Blackadder: The guns have stopped because we are about to attack. Not even our generals are mad enough to shell their own men. They feel it's more sporting to let the Germans do it.


Blackadder: It is strangely keeping in the manner of our courtship that your maid of honour should be a man.
Baldrick: Thank you very much, my lord.
Blackadder: I use the word 'man' in the broadest possible sense. For as we all know, God created man in his own image, and it would be a sad look out for Christians throughout the globe if God looked anything like you, Baldrick.

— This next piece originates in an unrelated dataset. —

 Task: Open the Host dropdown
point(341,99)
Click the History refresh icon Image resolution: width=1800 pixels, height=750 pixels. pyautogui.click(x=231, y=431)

Blackadder: You see, Baldrick, in order to prevent war in Europe, two superblocs developed: us, the French and the Russians on one side, and the Germans and Austro-Hungary on the other. The idea was to have two vast opposing armies, each acting as the other's deterrent. That way there could never be a war.
Baldrick: But - this is a sort of a war, isn't it sir?
Blackadder: Yes that's right, you see there was a tiny flaw in the plan.
George: What was that sir?
Blackadder: It was bollocks.


[Blackadder is interrogating Darling trying to find a German spy]
Captain Darling: I'm as British as Queen Victoria!
Blackadder: So your father's German, you're half German and you married a German?


Lord Flashheart: Always treat your kite like you treat your woman!
George: How do you mean, sir? Do you mean take her home at the weekend to meet your mother?
Lord Flashheart: No! Get inside her five times a day and take her to heaven and back!


Blackadder: Right Baldrick, let's try again. This is called adding. If I have two beans and then I add two more beans, what do I have?
Baldrick: Some beans.
Blackadder: Yes...and no. Let's try again, shall we? I have two beans, then I add to more beans what does that make?
Baldrick: A very small casserole.
Blackadder: Baldrick, the ape creature of the Indus have mastered this. Now, try again. One, two, three, four! So how many are there?
Baldrick: Three
Blackadder: What.
Baldrick: (Pointing to one) And that one.
Blackadder: (Picking it up) Three and that one. So if I add that one to the three what will I have?
Baldrick: Ah! Some beans.
Blackadder: Yes. To you Baldrick, the rennaissance was just something that happened to other people, wasn't it?